• **ABOUT THIS TASK**: Using the listing below, copy exactly the lines from the one containing "Click the National" to the one containing "Given: Click the Created", both lines included, and no others.

======== RECORDS SHOWN ========

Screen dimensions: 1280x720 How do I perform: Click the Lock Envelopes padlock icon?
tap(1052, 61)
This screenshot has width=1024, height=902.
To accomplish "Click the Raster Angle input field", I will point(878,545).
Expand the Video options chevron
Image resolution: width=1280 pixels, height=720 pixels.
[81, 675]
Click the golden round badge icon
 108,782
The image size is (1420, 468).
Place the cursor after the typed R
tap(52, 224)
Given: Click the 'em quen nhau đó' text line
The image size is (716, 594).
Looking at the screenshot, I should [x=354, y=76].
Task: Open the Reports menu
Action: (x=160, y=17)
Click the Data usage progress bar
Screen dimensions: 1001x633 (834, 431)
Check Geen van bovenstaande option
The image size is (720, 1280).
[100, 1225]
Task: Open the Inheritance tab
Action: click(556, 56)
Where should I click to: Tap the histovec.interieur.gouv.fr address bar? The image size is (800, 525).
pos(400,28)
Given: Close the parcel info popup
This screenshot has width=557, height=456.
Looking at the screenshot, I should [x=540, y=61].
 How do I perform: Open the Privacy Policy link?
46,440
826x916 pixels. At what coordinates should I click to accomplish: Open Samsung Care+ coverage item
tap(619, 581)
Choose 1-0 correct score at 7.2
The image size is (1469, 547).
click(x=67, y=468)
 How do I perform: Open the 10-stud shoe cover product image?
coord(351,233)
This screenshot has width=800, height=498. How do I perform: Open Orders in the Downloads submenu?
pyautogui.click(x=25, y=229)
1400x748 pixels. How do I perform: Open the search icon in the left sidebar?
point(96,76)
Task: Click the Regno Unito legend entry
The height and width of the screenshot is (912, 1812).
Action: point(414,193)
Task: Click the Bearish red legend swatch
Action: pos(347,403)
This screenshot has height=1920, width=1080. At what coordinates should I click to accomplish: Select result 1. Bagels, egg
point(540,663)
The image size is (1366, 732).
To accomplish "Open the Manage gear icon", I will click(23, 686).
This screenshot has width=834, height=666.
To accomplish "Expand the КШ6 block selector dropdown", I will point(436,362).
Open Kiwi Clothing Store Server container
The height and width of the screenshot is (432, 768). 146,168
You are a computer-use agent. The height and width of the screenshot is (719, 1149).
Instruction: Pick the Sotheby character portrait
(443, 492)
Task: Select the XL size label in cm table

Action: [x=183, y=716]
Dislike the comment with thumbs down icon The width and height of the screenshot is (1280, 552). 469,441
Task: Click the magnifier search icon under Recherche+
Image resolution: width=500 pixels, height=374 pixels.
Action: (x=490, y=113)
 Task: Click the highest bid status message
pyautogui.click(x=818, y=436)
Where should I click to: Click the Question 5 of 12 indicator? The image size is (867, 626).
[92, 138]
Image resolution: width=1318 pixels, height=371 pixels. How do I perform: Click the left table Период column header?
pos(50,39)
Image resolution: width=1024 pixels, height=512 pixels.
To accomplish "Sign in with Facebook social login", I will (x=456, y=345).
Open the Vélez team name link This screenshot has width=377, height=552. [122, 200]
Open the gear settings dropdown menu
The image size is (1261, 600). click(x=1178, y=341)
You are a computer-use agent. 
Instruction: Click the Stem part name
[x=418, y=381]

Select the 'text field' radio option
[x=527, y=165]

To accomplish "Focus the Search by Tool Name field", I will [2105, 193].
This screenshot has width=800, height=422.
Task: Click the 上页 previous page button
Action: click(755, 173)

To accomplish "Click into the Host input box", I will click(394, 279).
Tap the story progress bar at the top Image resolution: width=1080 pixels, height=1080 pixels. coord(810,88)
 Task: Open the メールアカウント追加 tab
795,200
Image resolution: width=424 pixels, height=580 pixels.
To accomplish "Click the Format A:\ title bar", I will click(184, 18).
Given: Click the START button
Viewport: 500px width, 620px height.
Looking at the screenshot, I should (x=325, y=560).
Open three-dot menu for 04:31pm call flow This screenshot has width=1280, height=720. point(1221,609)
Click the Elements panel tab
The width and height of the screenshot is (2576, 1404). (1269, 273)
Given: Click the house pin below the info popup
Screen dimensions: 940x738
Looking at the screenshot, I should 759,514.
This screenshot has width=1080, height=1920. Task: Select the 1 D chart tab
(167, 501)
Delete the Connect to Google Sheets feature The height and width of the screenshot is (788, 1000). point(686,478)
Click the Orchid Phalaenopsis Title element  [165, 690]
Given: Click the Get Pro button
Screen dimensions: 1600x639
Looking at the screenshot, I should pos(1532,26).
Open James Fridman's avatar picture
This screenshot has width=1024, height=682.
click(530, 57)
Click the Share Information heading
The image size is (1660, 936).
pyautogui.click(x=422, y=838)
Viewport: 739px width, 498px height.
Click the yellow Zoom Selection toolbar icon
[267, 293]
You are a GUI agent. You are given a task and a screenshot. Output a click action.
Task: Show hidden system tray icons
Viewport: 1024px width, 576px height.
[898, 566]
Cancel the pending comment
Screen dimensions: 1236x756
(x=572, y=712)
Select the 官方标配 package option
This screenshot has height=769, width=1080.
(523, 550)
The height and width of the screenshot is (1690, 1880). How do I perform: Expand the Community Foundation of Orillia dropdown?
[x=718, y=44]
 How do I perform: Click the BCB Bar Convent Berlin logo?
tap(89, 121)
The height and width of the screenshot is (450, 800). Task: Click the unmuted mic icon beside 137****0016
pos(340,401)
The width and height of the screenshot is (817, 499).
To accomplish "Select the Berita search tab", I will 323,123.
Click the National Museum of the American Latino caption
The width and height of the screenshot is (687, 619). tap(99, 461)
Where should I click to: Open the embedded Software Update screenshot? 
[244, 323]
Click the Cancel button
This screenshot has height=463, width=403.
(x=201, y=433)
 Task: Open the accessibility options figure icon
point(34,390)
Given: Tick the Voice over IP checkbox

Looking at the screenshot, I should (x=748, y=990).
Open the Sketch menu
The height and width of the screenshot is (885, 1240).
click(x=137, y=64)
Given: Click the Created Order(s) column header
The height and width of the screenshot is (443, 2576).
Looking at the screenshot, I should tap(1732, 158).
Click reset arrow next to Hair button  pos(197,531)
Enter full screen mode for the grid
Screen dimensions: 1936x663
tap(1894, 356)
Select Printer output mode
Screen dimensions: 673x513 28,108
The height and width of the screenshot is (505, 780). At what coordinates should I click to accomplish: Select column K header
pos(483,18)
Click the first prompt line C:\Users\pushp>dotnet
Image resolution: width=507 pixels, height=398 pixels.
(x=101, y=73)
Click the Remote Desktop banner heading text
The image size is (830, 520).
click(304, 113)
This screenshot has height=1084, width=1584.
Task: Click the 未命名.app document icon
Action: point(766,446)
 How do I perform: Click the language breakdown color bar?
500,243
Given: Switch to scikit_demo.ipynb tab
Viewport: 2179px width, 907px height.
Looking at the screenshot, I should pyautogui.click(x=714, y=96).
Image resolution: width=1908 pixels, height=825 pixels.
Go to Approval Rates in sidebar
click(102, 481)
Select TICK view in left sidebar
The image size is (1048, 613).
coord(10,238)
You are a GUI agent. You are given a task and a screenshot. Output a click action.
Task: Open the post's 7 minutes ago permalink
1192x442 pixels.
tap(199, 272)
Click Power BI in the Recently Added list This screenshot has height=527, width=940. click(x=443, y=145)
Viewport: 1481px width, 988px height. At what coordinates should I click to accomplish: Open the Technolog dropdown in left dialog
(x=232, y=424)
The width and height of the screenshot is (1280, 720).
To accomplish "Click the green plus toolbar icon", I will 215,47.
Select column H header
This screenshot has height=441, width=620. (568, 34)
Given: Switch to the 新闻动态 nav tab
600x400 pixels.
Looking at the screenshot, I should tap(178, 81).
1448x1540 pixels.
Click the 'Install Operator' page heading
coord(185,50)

========

• **SOLVED EXERCISE**:
Click the National Museum of the American Latino caption
The width and height of the screenshot is (687, 619). tap(99, 461)
Where should I click to: Open the embedded Software Update screenshot? 
[244, 323]
Click the Cancel button
This screenshot has height=463, width=403.
(x=201, y=433)
 Task: Open the accessibility options figure icon
point(34,390)
Given: Tick the Voice over IP checkbox

Looking at the screenshot, I should (x=748, y=990).
Open the Sketch menu
The height and width of the screenshot is (885, 1240).
click(x=137, y=64)
Given: Click the Created Order(s) column header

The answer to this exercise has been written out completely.